Overlap of Genomic and Transcriptomic Genes Identified in Familial Eosinophilic Esophagitis

Abstract

Background & Aims

Evidence for a genetic contribution to eosinophilic esophagitis (EoE) exists from family and genome-wide association studies. Extensive investigation into rare variants contributing to EoE has not been performed. The study’s aim was to evaluate families with multiple cases of EoE by genomic and transcriptomic sequencing to identify genes predisposing to EoE.

Methods

Distant relative pairs (eg, cousins) in extended EoE families and other affected relatives were whole exome sequenced to identify rare, shared, potentially pathologic variants. RNA sequencing was performed in nuclear families with multiple EoE cases. We compared the overlap of genes from DNA and RNA sequencing for relevance to disease manifestations.

Results

Whole exome sequencing was performed in 50 familial cases in 21 EoE extended pedigrees. We observed 189 rare candidate predisposition variants in 181 genes with complete sharing among all affected family members within each pedigree. RNA sequencing was performed for 43 EoE cases in 18 nuclear families, including 6 relatives without EoE. We observed 698 total differentially expressed genes compared with controls. We identified 3 genes (MUC16, ADGRE1, and TENM3) with evidence of rare variant sharing among all affected family members and differential gene expression.
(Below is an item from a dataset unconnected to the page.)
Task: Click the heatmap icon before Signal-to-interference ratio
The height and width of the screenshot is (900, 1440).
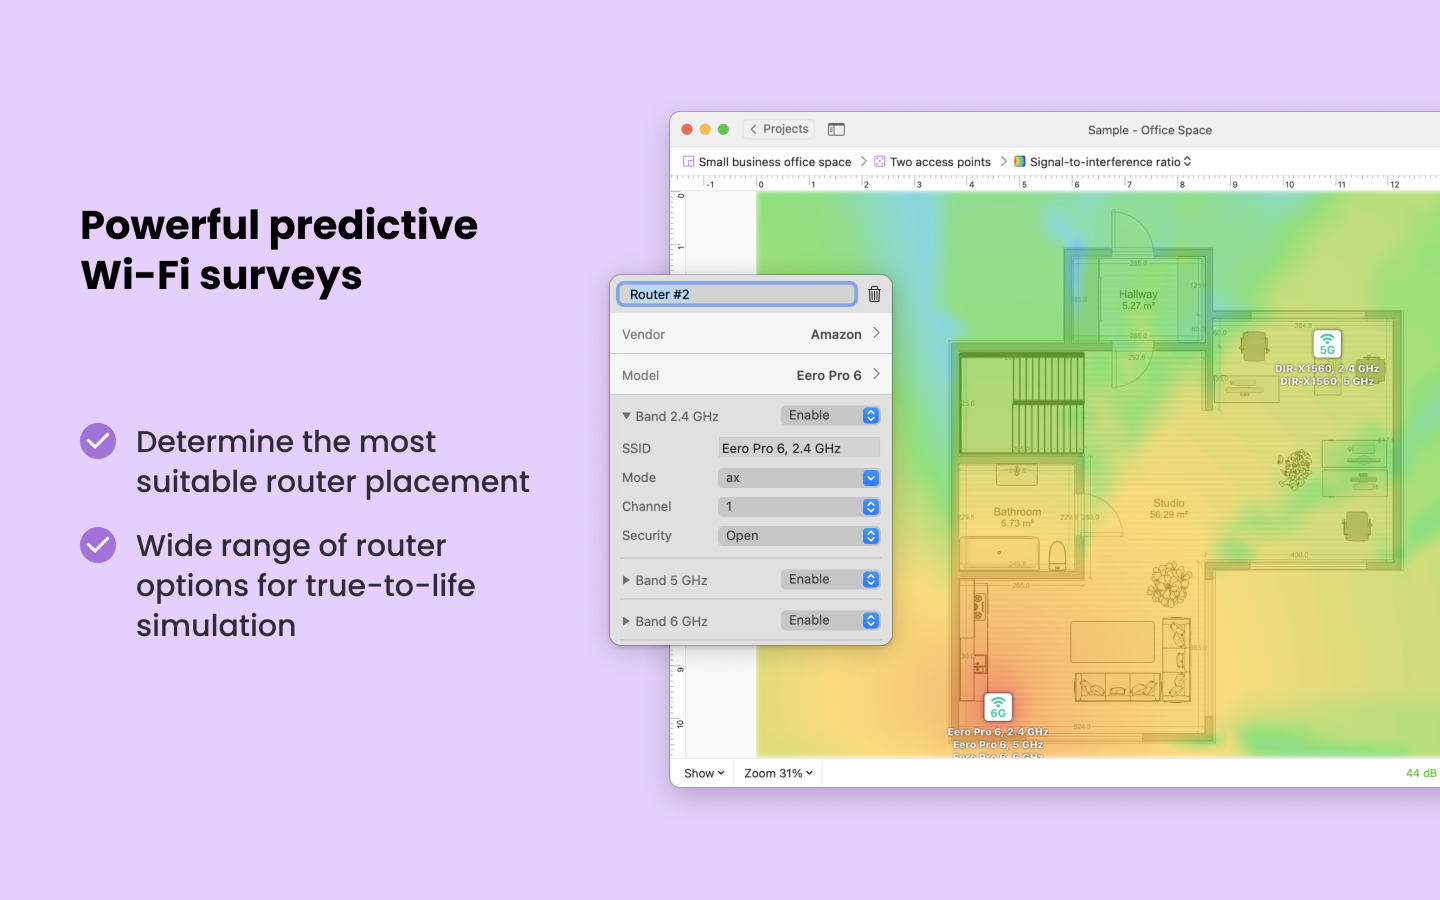Action: pyautogui.click(x=1019, y=161)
We identified 36 other genes with partial sharing of rare variants among some affected family members and with differential gene expression. Several genes identified as prominent in EoE were also differentially expressed in unaffected relatives.

Conclusions

Genes related to immune response, barrier dysfunction, and cell adhesion were identified in familial EoE cases and unaffected family members, supporting a genetic familial predisposition and a possible multihit background to disease pathophysiology.